TASK OBJECTIVE ▸ Using the records below, output the stretch that opens with the line containing "Open the Cookie Preferences link" and closes with the line containing "Decrease indent with", exactly and including both lines, with nothing more.

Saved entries
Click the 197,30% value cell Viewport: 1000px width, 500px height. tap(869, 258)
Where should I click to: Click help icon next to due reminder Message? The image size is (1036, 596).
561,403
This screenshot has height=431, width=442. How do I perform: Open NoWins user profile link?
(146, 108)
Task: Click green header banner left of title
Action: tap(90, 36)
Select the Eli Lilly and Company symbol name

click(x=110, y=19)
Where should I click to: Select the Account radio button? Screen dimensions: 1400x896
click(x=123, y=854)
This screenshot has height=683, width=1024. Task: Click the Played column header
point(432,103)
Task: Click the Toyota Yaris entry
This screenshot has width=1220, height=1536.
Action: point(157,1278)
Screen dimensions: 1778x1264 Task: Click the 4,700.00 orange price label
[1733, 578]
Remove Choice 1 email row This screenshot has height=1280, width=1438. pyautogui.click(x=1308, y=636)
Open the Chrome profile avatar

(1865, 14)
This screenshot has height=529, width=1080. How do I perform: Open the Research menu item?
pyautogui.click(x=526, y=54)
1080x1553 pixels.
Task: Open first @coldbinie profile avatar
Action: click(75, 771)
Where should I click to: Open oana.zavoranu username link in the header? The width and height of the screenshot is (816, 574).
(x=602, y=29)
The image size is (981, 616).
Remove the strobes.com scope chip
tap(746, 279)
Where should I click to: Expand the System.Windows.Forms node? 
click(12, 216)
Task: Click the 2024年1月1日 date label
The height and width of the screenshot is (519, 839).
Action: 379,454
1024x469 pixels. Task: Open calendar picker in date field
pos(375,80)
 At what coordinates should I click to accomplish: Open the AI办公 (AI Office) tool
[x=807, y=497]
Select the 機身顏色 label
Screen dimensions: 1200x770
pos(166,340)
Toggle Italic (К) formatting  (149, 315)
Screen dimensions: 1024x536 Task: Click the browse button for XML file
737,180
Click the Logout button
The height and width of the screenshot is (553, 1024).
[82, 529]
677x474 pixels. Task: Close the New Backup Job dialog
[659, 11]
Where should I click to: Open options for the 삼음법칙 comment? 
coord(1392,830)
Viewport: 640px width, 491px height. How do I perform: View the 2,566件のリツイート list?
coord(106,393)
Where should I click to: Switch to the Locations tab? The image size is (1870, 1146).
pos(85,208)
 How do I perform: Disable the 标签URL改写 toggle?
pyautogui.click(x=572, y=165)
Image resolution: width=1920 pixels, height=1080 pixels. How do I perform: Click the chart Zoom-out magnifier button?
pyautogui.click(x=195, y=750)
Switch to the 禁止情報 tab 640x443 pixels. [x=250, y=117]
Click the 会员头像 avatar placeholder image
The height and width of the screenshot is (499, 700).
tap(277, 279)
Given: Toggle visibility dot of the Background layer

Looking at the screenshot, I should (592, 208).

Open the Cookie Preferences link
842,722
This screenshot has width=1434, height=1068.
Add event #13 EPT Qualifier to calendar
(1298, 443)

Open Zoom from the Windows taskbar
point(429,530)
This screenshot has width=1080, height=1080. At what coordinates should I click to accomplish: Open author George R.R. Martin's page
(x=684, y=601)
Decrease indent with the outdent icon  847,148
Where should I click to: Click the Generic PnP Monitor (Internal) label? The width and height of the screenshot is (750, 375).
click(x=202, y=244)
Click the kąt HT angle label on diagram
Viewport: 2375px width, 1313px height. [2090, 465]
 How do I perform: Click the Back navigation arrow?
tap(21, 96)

COMPLETED TASK ▸
Open the Cookie Preferences link
842,722
This screenshot has width=1434, height=1068.
Add event #13 EPT Qualifier to calendar
(1298, 443)

Open Zoom from the Windows taskbar
point(429,530)
This screenshot has width=1080, height=1080. At what coordinates should I click to accomplish: Open author George R.R. Martin's page
(x=684, y=601)
Decrease indent with the outdent icon  847,148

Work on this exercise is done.